* [Required action 1]:
Answer these questions from the article on height and cancer risk:
(a) In which journal was the study published?
(b) By how much do a woman's chances of contracting 10 of the 17 most common forms of cancer increase with each four-centimeter increase in height?
(c) What increased risk of colon cancer did the findings include?
* [Required action 2]:
Print the passage of the article on height and cancer risk between "Overall, the study" and "by 16 percent.", inclusive.

* [Text provided]:
····················
But less risk of heart disease
Finally, a reason not to envy supermodels.
According to a recent study in the UK, the taller you are, the higher your risk of certain types of cancer.
Several British researchers, in conjunction with the Million Women Study, sought to investigate whether already-proven increased risks of cancer for taller women varied by cancer site or were caused by other factors including socioeconomic status and smoking.
The study, published in The Lancet Oncology, began with nearly 1.3 million participants, who, after follow ups, comprised a total of 11.7 million "people years." In the lives of these nearly 1.3 million women, cancer occurred almost 98,000 times between the onset of the study and the follow ups.
Overall, the study concluded that with each four centimeter increase in height, a woman's chances of contracting 10 of the 17 most common forms of cancer increases by 16 percent.
Findings included a 25 percent increased risk of colon cancer and a 17 percent increased risk of breast cancer for those of us who are not vertically challenged.
Due to the large scale of the study, it was possible to study specific subgroups, including socioeconomic status. According to the study's discussion, women with higher socioeconomic status tend to be both taller and at a higher risk for cancer, but "the association between height and risk of cancer was similar for women of low, medium, and high socioeconomic status."
····················
* [Extracted information]:
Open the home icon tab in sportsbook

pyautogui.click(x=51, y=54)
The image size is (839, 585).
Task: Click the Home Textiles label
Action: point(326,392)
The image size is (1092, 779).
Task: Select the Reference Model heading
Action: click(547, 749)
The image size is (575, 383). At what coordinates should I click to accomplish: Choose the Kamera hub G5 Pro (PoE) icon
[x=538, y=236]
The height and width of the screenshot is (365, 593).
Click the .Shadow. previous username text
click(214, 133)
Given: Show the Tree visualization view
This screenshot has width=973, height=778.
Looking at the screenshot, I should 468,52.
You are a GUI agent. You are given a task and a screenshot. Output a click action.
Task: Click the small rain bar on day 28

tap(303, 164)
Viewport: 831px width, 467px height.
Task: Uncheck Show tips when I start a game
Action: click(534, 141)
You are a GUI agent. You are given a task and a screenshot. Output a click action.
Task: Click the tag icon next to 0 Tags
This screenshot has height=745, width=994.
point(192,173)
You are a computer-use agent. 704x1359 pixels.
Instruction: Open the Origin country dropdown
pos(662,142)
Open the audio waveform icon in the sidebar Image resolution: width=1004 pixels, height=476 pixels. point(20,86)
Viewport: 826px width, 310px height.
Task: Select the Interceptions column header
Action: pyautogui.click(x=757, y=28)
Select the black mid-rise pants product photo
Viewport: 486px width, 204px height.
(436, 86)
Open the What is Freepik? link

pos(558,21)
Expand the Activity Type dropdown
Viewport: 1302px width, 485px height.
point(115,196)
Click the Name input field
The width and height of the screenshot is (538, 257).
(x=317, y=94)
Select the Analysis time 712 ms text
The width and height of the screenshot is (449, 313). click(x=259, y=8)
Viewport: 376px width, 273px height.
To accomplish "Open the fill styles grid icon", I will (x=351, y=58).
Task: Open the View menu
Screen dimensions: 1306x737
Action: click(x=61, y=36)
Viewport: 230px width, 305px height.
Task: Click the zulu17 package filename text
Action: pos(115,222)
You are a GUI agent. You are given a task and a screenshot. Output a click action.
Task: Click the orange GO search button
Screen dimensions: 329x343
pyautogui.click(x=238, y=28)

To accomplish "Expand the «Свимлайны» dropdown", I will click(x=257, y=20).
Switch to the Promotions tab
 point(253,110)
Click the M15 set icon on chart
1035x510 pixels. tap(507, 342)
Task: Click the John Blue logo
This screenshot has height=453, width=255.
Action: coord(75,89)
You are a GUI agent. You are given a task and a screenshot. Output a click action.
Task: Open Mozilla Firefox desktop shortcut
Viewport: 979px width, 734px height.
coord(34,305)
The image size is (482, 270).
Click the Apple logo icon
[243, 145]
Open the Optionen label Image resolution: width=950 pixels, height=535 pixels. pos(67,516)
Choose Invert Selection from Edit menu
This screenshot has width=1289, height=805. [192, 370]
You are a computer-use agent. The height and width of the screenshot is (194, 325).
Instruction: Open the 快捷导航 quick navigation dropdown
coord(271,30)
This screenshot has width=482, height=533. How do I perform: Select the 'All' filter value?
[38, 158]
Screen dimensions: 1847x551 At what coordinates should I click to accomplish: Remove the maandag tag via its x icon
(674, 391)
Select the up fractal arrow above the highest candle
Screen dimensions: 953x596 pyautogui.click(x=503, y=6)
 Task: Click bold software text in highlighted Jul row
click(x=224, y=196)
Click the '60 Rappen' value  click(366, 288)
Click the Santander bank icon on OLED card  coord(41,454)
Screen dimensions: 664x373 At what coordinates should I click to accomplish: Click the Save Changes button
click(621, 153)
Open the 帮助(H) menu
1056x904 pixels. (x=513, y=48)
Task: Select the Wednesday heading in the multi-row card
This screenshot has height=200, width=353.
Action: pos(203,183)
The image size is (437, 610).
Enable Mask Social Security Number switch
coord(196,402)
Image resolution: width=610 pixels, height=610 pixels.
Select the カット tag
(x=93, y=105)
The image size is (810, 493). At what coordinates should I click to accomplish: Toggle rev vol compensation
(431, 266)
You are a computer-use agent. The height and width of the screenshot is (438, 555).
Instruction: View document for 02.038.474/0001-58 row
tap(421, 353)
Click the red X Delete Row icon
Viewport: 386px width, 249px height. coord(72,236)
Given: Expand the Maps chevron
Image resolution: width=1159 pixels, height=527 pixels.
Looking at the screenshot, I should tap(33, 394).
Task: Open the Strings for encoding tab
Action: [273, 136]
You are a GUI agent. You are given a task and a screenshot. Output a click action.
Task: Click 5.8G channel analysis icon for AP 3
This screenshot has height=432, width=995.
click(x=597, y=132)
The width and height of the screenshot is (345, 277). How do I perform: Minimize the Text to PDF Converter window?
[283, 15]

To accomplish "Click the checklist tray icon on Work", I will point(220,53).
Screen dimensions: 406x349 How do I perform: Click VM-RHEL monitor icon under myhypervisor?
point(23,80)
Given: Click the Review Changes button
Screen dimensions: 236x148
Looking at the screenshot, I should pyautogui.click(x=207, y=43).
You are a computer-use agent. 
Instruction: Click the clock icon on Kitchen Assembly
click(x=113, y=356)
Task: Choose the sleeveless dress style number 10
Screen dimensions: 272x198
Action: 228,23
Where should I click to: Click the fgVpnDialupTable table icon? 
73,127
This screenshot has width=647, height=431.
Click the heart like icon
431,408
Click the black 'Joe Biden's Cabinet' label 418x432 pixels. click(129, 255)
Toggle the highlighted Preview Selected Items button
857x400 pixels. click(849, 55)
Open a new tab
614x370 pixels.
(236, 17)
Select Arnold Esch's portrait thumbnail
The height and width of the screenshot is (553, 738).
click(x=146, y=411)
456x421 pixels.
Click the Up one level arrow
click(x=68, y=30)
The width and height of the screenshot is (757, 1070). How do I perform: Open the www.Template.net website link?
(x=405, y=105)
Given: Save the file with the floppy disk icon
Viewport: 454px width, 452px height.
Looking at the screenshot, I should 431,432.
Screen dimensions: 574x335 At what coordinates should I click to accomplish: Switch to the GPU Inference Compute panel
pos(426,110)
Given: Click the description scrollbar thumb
····················
* [Result 1]:
(a) The Lancet Oncology
(b) 16 percent
(c) A 25 percent increased risk

* [Result 2]:
Overall, the study concluded that with each four centimeter increase in height, a woman's chances of contracting 10 of the 17 most common forms of cancer increases by 16 percent.